The problem:
In the records below, find the line containing "Click the Cut scissors icon", then copy that line and all lines after it, exactly, omitting every picture.

Entries provided:

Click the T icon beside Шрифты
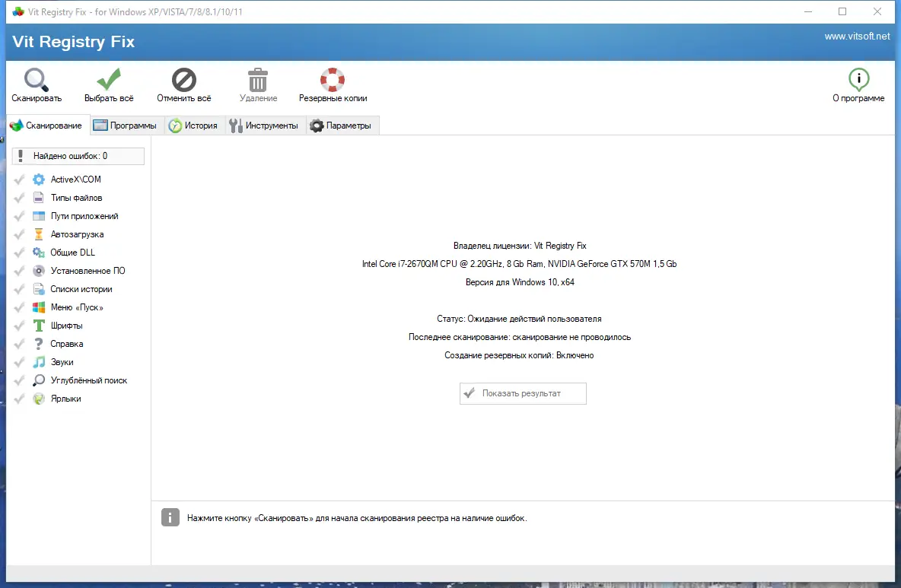The height and width of the screenshot is (588, 901). (x=38, y=325)
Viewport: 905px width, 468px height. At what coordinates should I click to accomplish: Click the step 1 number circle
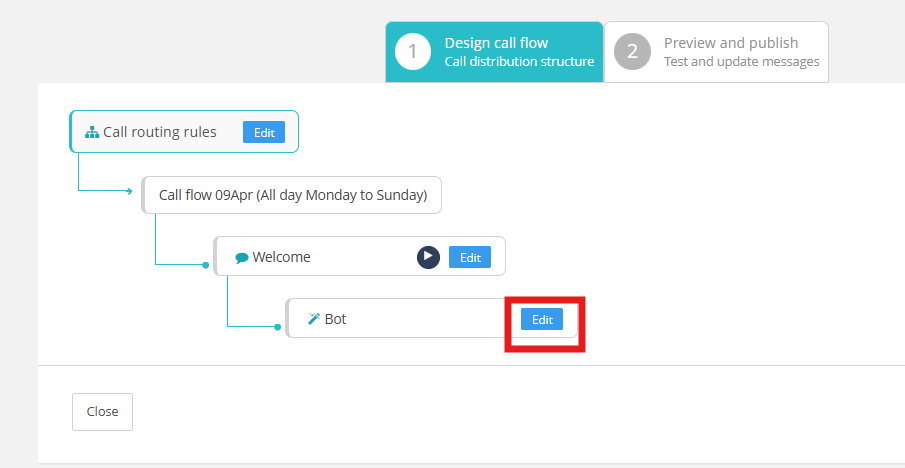point(412,51)
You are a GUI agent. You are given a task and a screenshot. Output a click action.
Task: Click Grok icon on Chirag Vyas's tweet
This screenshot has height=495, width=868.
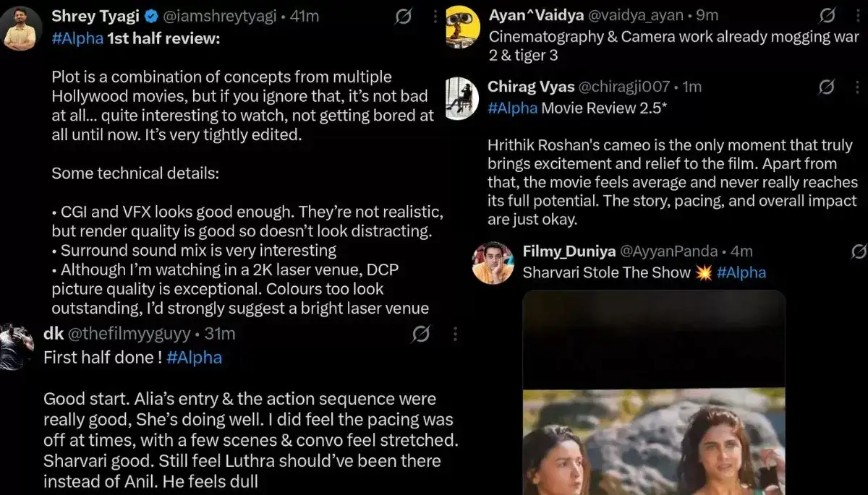click(825, 87)
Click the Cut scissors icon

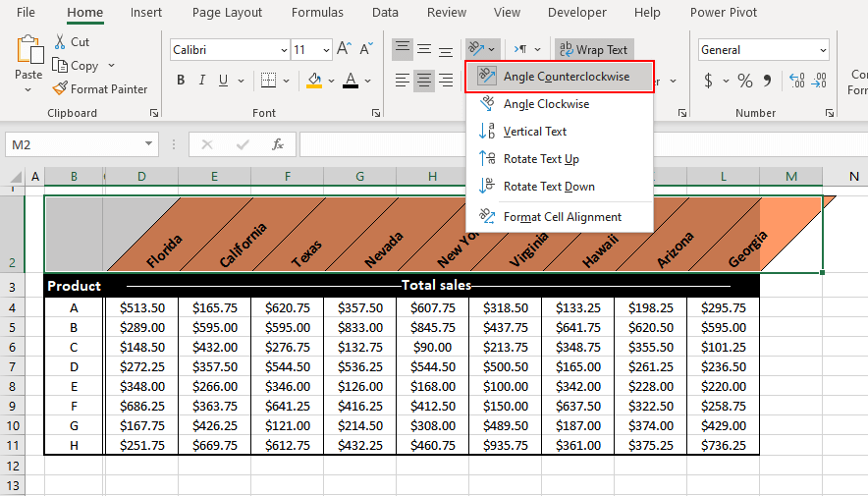click(61, 41)
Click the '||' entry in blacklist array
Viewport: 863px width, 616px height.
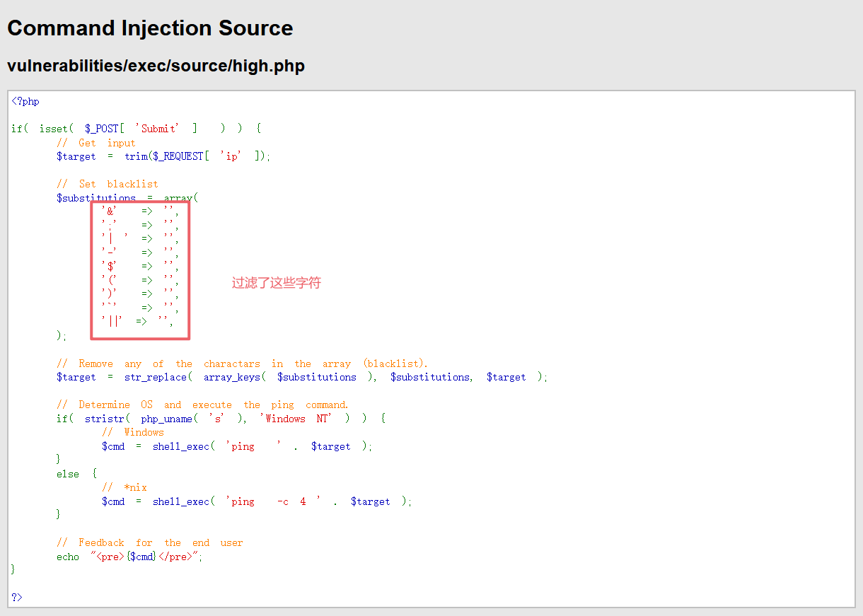(112, 321)
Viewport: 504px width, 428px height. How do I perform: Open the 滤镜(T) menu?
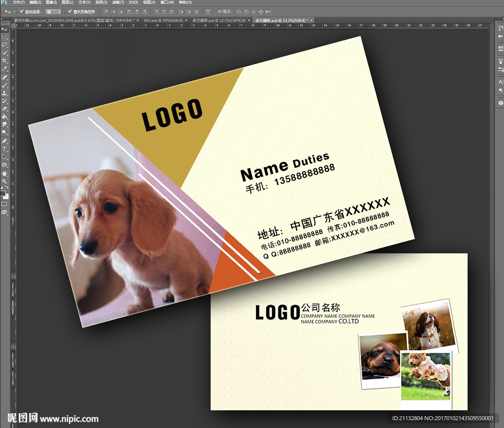117,2
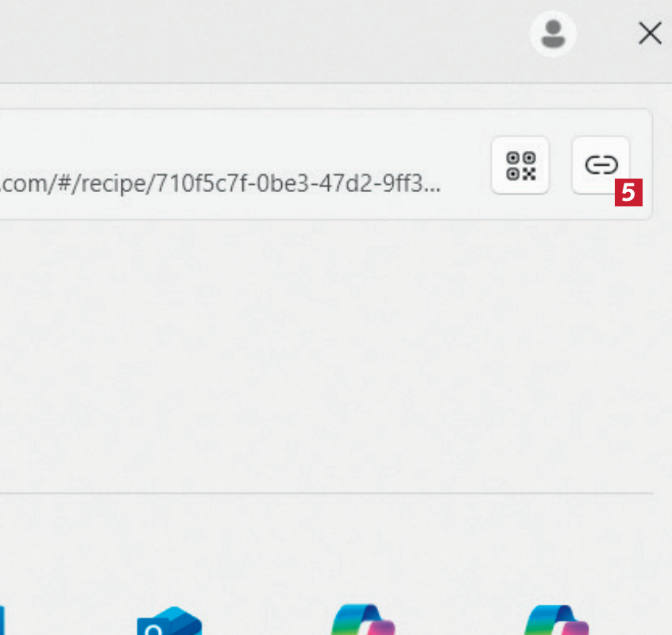Switch account using the gray person icon
The width and height of the screenshot is (672, 635).
pyautogui.click(x=553, y=34)
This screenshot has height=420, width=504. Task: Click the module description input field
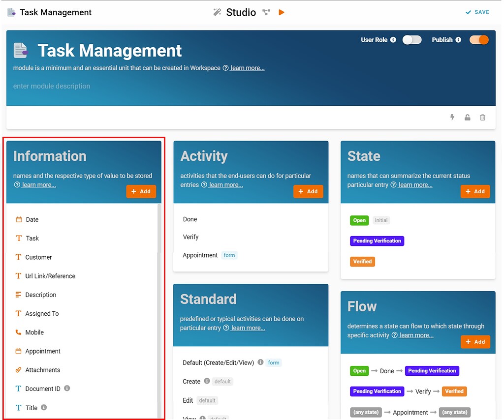(x=52, y=86)
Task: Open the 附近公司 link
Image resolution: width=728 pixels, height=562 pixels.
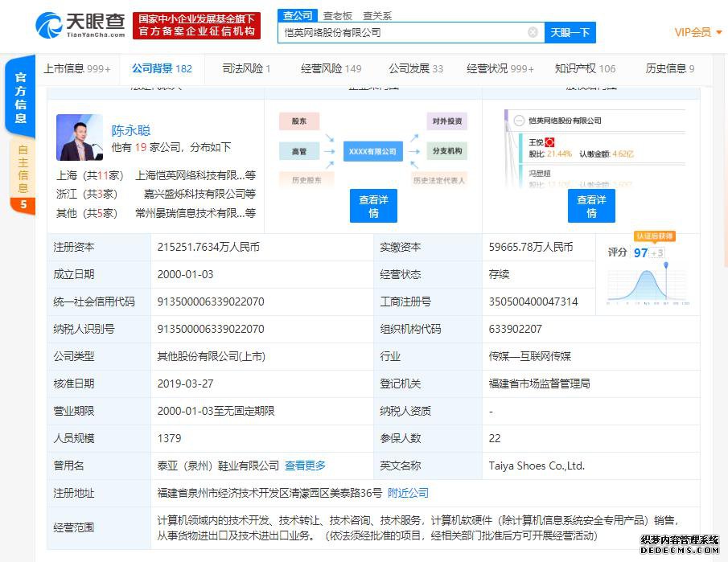Action: pyautogui.click(x=409, y=493)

Written solution:
Click the Cut scissors icon

click(61, 41)
Click the '||' entry in blacklist array
Viewport: 863px width, 616px height.
(112, 321)
Viewport: 504px width, 428px height. How do I perform: Open the 滤镜(T) menu?
117,2
Switch account using the gray person icon
The width and height of the screenshot is (672, 635).
pyautogui.click(x=553, y=34)
This screenshot has height=420, width=504. Task: Click the module description input field
(x=52, y=86)
Task: Open the 附近公司 link
Image resolution: width=728 pixels, height=562 pixels.
Action: pyautogui.click(x=409, y=493)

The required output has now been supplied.